书面任务 1: 用两句话概括下面关于中国古代雅乐的引文。
书面任务 2: 从下面关于中国古代雅乐的引文最后一句之后接着写下去。

引文:

>>

中国古代皇帝的行走坐卧、衣食住行、祭祀朝仪等,大都离不开音乐。所谓“出则撞黄钟,入则击蕤宾(注:黄钟、蕤宾,古乐律)”。古代天子之乐,称为雅乐。
中国古代雅乐自三千年前周公“制礼作乐”而来,历经沧海桑田,至今在祭孔乐舞里还能拾起一些片段来。一般来说,任何一种乐舞形式都不能脱离事物发生、发展、衰落、消亡的过程。但雅乐有点超乎寻常。雅乐为什么这样特殊呢?其中的一个原因是雅乐与政治的密切关系,与历代帝王的扶持与作为有关。
汉高祖:“吾乃今日知为皇帝之贵也!”
公元前206年,汉高祖刘邦登上了皇帝宝座。由于政权初建,朝廷礼仪尚不完备,所以每当朝会时,那些曾经跟随刘邦打天下的有功之臣们,带着疆场驰骋的野气,经常在大殿上“饮酒争功,醉或妄呼,拔剑击柱”(《史记·叔孙通列传》),搞得坐在龙椅上的刘邦很不开心。这时,一位名叫叔孙通的朝臣向刘邦建议,把先秦古礼与秦朝仪制结合起来,制定汉朝雅乐礼仪,可以约束这帮骄傲的功臣。刘邦欣然同意,还特意嘱咐叔孙通,要“度吾所能行为之”。刘邦担心太复杂的礼仪自己难以做到,尽量简易为好。于是,叔孙通从鲁国征召三十名儒生,共同研制汉朝宫廷礼乐。公元前200年,长乐宫落成,在这一年的新年朝会上,汉高祖刘邦第一次实施了正规的宫廷雅乐礼仪。晨雾缭绕中,礼乐官就开始各执其法了,秩序一片井然,当庄严的雅乐奏响时,“自诸侯王以下莫不振恐肃敬”,人们伏身抑首,都不敢造次了。身临此情景,刘邦不禁感慨道:“吾乃今日知为皇帝之贵也!”刘邦大悦,因此封叔孙通为太常,赏赐黄金五百斤。随叔孙通共同研制雅乐的儒生都得到了封赏。
雅乐礼仪使刘邦亲身感受了皇帝的尊严,也让文武大臣接受了传统礼仪的培训与雅乐熏陶。可以想见,长期的雅乐礼仪熏染下,即便是一介武将,也能够渐渐褪去他驰骋疆场的桀骜不驯,培养起“行步中规,折旋中矩”的行为规范吧。今天我们凭借文字,侧听一下汉代雅乐的宏伟声音:
“撞千石之钟,立万石之虡……奏陶唐氏之舞,听葛天氏之歌;千人唱,万人和;山陵为之震动,川谷为之荡波。”(司马相如《上林赋》)

<<

数据摘录:
>>

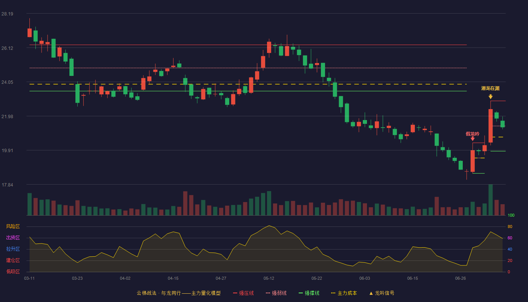Click the 06-26 date axis label
The image size is (528, 302).
pyautogui.click(x=460, y=279)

<<

练习结果 1: 中国古代天子之乐称为雅乐,源自三千年前周公“制礼作乐”,因与政治关系密切并得到历代帝王扶持而延续至今。汉高祖刘邦采纳叔孙通的建议制定宫廷雅乐礼仪,公元前200年长乐宫新年朝会首次实施时群臣肃敬,刘邦感叹“吾乃今日知为皇帝之贵也”,并封叔孙通为太常。

练习结果 2:
隋文帝:“滔滔和雅,甚与我心会!”
公元581年,隋文帝杨坚统一天下。杨坚是一位钟情于传统文化的皇帝。当时“边裔之声”的少数民族音乐非常盛行,为了纯正宫廷雅乐,隋文帝甚至“不许作旋宫之乐,但作黄钟一宫而已”(《隋书·音乐志》)。就是宫廷雅乐只许用一种中原传统乐律,不许用其它音调,特别是少数民族音调。古人认为,华夏“正声”能否在宫廷雅乐中居正宗地位,这与国家形象,甚至政权的存亡莫不相系也!当时少数民族音乐歌舞的盛行,就是因为边裔诸民族的入侵南下,诸多少数民族政权割据的政治形势而造成的。
有一天,某朝臣上奏说:应该参照南朝梁的乐仪,来纠正隋朝雅乐里掺杂的“胡乐”(少数民族音乐)。不料隋文帝大怒说道:“梁亡国之音,奈何遣我用邪?”意思是,像南朝梁这样的被我灭掉的小国家,其音乐无疑是亡国之音了,怎么能够拿来用呢?隋文帝的心境今天我们可能很难体会,这就是儒家“乐与政通”思想观念对古代帝王根深蒂固的影响。
古人相信预言、预兆。如“一语成谶”。在中国古代乐舞史上仍不乏“一歌成谶”、“一舞成谶”的故事。中国古代雅乐思想是王者“功成治定”而作乐。隋文帝对雅乐的重视,传递出他的政治忌讳与统治焦虑。隋文帝的不悦让朝臣们忙乱起来,于是大家成天忙于改换声律,校正雅乐。最后,素为隋文帝信任的国子博士何妥,用传统清商调制成了隋朝雅乐,试奏时,隋文帝一听大悦,脱口赞叹:“滔滔和雅,甚与我心会!”隋文帝的焦虑终于在和谐的音乐中释然了。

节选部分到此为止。